SLR - August 2014 - Sari Goldman
Reference: Vallier HA, Reichard SG, Boyd AJ, Moore TA. A New Look at the Hawkins Classification for Talar Neck Fractures: Which Fractures of Injury and Treatment Are Predictive of Osteonecrosis? J Bone Joint Surg Am. 2014 96(3): 192-97.
Scientific Literature Review
Reviewed By: Sari Goldman, DPM
Residency Program: Montefiore Medical Center, Bronx NY
Podiatric Relevance: Since osteonecrosis is a common complication associated with talar neck fractures, the Hawkins classification has been historically utilized to evaluate the risk of osteonecrosis associated with the different fracture patterns. This article portrays an investigation of the timing of talar fracture reduction events and reassesses the effectiveness of the Hawkins classification scheme used for talar neck fractures.

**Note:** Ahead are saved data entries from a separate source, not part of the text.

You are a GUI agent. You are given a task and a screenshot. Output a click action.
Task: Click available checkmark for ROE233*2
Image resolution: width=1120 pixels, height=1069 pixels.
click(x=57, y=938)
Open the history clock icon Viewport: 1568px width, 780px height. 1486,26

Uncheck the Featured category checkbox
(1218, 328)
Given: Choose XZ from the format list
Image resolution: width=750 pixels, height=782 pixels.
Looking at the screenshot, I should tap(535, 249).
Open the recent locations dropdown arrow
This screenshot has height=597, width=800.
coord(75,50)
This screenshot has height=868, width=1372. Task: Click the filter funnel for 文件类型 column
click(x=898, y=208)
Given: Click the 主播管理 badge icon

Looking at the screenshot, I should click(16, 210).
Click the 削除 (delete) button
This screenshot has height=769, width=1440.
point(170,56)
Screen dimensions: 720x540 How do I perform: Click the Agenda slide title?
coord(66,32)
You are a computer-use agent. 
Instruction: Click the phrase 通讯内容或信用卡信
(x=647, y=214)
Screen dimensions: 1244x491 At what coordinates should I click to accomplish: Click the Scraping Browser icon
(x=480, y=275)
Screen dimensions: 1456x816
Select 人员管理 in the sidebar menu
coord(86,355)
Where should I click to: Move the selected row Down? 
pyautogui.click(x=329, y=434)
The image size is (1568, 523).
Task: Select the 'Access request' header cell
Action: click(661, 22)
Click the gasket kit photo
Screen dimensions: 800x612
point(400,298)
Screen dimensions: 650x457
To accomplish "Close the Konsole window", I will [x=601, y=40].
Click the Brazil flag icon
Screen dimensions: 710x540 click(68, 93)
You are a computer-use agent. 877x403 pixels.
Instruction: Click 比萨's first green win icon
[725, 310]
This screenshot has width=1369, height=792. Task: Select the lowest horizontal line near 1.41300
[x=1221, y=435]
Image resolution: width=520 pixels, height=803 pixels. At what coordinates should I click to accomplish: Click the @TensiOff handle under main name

Methods: The records of 80 patients with 81 talar neck and/or body fractures were retrospectively reviewed. There were 40 male and 40 female patients with a mean age of 36.7 years. All fractures were treated surgically by five orthopaedic traumatologists. Osteonecrosis was defined on ankle and foot radiographs as increased radiographic density of the talar dome, relative to the adjacent osseous structures.
Results: After a mean of 30 months of follow up, 16/65 fractures developed osteonecrosis but 7/16 revascularized without collapse. Hawkins Type I and IIA never displayed osteonecrosis (fractures without subtalar joint subluxation). Twenty-five percent of Hawkins type IIB fractures developed osteonecrosis and 41 percent of Hawkins type III. Osteonecrosis also occurred after 30 percent of open fractures and only 21 percent of closed fractures (not a statistically significant difference). Thirty-five patients had delayed ORIF (mean was 10.6 days), including 10 Hawkins type IIB and 10 with Hawkins type III fractures, after initial closed reduction. Only one out of these 20 patients developed osteonecrosis. Additionally, 35 patients developed post traumatic arthritis (83 percent were associated with a talar body fracture and 59 percent of Hawkins type III fractures).
Conclusions: Separating out the Hawkins type II fractures into type IIA and IIB was helpful in predicting the likelihood of osteonecrosis. The difference is whether or not the subtalar joint was subluxed or dislocated. In this study, osteonecrosis never occurred when the subtalar joint was not dislocated. When osteonecrosis did develop, it often revascularized without talar dome collapse. Finally, delaying ORIF did not increase the risk of developing osteonecrosis in this study.